When the right artist meets the right writer, the combination of words and pictures is like a good lyric strung on a fine melody.
The latest local example is the collaboration between Terry Tempest Williams and Doug Himes ("Earthly messengers," discussed here), but the tradition of mixing fine painting with prose and poetry began even before "The Book Of Kells."Part of the intrigue of such collaborations is that books work on two levels. The can be a means to an end -- and efficient way to get the word out -- or the book can become an artifact in its own right. "The Two Penny Press" in California goes the former route, selling its volumes for 2 cents each. Salvador Dali's million-dollar calf skin volume with original paintings opts for the latter.
Get it wrong and you end up like Ricardo Sanches, with a luxurious over-priced collection of populist writing that nobody wants, or like Garcia Marquez, author of a literary masterpiece printed on cheap paper with bad ink.
When the magic works, however, it's the best of both worlds. in the case of Himes and Williams the magic is working. **** People who know Terry Tempest Williams will tell you she's a writer who speaks the truth. She doesn't fake it. Like I.B. Singer, she says simple things that have depth. Reading her work is a bit like looking into the clear pools of Yellowstone Park.
Her literary ancestors are Emerson, Thoreau and other transcendentalists who never distinguished between nature (small "n") and "Nature," the over-soul that animates the world.
In a way, in fact, that wedding of spirit and substance is the theme of her latest book, "Earthly Messengers."
"I think it would be presumptuous of me to say I'm a poet," she says. "In the book I simply try to present a few, short episodes of what comes and goes in life. It's a book about all the messengers in our lives, about the places where the outer and inner worlds meet."
The setting for "Earthly Messengers" is the bedroom of the Williams home in Emigration Canyon. The book is a bestiary, a roll call of the small woodsy creatures that have come into the room over the years. Moths, hummingbirds, bats, deer all pay a visit. When they leave the writer is left pondering the spiritual and mythological aspects of such miracles.
"There's magic in the ordinary world if you look for it," says Williams. "All you need to do is be attentive. Every day things can be construed as mythic."
As for the collaboration with artist Hal Doug Himes, Williams feels their work has been a marriage of true minds.

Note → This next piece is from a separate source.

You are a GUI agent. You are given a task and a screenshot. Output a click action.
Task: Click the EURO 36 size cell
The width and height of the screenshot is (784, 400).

"It's like that notion of `one plus one equals three,' " she says. "By working together, we've produced something greater than our contributions. The book was both written and drawn with great restraint. Doug is amazing. His internal landscape is as vivid as anyone I've ever met. I admire the connections he makes, the questions he asks.
"As for me, a book like this is both functional and beautiful - like an Anasazi pot. It's an intimate book, small, private; something you can hold in your hand."
"Earthly Messengers" will be available around Dec. 20. It is being sold exclusively by the Dolores Chase Art Gallery (1431/2 Pierpont in Salt Lake City).
There are two editions: one for $35, another for $125. Both are printed on Kochi paper in Bembo 12-point type (a 15th century typeface). There is no acid paper in the book, no tape, no glue. All bindings are hand-sewn. Each $125 version has a postcard-sized original watercolor done by Himes.
For information call the gallery at 328-2787.
As background information, it should be noted that several local presses continue to produce first-rate "individually crafted" books. The Red Butte Press at the University of Utah has brought out some real collector's items in the past couple of years, and Donnell Hunter - now at Brigham Young University - offers limited, letter-press editions of Leslie Norris, William Stafford and his own work.
"Earthly Messengers" will join those books not only as a handsome artifact, but as good literature and a good investment. As the reputations of Williams and Himes grow, copies of this book will undoubtedly end up in the shops of antiquarian books dealers. And there, the value of limited-edition, fine press books goes up every day.